▶ [TASK PROMPT] Filter the records for "wizard" and keep each line that has it.
------ TASK INPUTS
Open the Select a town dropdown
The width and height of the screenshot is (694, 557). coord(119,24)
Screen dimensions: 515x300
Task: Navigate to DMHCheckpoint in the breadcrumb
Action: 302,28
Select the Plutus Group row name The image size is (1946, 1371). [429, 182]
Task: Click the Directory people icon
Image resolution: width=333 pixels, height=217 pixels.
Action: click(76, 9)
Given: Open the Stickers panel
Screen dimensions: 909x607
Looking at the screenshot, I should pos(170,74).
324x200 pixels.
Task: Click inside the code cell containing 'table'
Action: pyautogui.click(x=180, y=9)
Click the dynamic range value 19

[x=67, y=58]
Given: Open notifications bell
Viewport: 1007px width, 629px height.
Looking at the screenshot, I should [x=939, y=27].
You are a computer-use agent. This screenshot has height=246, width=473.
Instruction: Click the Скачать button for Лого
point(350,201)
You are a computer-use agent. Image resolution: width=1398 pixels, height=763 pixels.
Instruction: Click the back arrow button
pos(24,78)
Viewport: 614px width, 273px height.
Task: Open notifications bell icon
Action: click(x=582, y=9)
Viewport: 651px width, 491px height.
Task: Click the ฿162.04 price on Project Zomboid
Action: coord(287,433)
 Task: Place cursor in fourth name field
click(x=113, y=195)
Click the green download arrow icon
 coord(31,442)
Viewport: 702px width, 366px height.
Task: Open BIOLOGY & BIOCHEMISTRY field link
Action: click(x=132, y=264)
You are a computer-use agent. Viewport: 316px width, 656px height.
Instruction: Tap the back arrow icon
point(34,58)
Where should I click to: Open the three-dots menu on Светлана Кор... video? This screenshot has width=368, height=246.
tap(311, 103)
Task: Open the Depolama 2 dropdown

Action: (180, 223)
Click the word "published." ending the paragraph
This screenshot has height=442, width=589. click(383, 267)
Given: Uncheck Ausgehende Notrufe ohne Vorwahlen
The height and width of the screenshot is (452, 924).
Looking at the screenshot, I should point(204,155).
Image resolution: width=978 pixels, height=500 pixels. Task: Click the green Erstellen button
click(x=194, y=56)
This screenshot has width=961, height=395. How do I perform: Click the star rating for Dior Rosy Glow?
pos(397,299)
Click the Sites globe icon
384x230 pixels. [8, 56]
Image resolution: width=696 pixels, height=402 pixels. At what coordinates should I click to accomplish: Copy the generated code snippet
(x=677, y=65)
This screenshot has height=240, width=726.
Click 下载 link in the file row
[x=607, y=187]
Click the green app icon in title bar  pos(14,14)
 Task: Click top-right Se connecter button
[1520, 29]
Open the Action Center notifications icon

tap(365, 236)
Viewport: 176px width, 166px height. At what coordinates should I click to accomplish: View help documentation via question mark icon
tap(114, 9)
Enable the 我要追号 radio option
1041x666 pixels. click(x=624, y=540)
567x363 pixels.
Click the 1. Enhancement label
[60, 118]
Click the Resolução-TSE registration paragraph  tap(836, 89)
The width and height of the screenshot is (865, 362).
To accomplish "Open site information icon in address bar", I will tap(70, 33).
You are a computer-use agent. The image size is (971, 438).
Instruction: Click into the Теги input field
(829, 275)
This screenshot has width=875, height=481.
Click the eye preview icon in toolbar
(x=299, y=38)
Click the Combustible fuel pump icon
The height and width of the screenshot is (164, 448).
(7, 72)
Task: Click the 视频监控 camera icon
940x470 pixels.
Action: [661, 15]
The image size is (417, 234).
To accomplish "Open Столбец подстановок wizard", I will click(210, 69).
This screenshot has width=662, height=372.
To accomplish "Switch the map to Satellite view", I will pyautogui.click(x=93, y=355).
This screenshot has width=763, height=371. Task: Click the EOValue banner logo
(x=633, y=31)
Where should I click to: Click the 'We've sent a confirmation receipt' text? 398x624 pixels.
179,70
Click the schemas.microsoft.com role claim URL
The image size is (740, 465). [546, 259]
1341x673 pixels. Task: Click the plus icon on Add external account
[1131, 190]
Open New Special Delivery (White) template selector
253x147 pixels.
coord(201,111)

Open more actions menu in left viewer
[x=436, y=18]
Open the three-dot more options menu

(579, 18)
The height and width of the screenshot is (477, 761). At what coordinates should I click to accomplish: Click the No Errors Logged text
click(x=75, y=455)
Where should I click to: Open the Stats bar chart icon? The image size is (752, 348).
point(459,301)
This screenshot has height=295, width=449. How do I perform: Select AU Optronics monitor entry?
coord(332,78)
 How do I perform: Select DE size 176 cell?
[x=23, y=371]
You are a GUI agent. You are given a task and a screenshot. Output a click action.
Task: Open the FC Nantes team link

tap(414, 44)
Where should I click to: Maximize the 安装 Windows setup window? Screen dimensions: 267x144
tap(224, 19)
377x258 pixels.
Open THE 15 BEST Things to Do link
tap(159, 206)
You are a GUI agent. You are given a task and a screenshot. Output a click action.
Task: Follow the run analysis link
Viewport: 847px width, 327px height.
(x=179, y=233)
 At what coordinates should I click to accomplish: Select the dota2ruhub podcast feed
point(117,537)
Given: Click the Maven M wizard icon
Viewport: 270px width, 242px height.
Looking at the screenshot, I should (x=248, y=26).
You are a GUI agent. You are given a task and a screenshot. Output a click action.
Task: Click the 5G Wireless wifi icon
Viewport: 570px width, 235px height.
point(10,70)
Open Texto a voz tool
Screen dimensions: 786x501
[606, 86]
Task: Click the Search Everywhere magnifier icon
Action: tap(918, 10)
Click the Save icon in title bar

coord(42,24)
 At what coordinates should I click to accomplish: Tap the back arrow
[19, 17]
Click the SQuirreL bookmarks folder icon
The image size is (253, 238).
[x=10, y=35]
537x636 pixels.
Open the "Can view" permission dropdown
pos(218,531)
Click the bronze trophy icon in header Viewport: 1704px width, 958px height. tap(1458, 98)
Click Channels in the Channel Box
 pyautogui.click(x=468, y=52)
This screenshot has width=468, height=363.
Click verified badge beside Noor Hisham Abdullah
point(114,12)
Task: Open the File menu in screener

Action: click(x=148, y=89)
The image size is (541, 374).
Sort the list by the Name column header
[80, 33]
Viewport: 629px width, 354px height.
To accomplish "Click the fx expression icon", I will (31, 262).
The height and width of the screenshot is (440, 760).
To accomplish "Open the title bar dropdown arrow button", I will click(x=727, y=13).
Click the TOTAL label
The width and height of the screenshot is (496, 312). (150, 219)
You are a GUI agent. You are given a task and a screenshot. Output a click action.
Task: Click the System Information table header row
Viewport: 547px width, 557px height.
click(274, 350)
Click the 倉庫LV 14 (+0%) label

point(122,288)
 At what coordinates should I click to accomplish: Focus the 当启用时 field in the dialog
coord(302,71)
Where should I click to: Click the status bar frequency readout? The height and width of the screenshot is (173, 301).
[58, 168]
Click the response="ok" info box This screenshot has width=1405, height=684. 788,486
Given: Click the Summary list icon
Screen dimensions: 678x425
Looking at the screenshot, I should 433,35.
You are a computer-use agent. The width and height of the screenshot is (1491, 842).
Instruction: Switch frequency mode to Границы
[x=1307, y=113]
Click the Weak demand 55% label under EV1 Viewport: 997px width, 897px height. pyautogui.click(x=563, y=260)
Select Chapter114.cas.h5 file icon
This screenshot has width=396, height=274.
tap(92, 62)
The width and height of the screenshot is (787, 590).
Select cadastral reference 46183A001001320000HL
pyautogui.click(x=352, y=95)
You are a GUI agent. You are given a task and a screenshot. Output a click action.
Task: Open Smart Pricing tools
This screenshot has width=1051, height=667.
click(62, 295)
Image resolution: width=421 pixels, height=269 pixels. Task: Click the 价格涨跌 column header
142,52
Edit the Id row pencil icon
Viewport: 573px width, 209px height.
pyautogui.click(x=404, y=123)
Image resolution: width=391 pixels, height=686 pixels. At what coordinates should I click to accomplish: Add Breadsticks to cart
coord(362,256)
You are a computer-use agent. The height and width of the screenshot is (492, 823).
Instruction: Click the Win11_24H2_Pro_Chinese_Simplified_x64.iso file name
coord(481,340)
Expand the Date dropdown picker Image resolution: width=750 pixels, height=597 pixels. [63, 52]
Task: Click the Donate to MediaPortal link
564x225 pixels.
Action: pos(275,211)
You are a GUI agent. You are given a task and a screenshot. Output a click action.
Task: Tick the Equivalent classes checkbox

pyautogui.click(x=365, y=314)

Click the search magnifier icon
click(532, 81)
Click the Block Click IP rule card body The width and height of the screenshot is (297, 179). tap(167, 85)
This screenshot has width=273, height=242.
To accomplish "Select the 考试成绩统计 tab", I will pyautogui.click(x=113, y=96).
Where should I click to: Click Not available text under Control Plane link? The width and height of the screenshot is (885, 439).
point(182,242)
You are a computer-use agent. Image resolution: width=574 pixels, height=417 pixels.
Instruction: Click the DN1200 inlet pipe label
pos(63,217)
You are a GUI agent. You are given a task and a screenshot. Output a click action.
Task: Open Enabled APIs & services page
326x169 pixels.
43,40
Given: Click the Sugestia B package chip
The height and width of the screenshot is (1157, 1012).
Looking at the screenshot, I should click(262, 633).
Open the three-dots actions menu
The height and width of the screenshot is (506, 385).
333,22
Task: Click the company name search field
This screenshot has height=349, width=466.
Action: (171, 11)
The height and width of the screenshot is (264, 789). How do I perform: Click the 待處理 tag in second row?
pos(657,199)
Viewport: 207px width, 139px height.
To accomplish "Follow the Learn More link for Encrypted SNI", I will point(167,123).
------------
▶ [RESULT FOR THIS TASK]
To accomplish "Open Столбец подстановок wizard", I will click(210, 69).
Given: Click the Maven M wizard icon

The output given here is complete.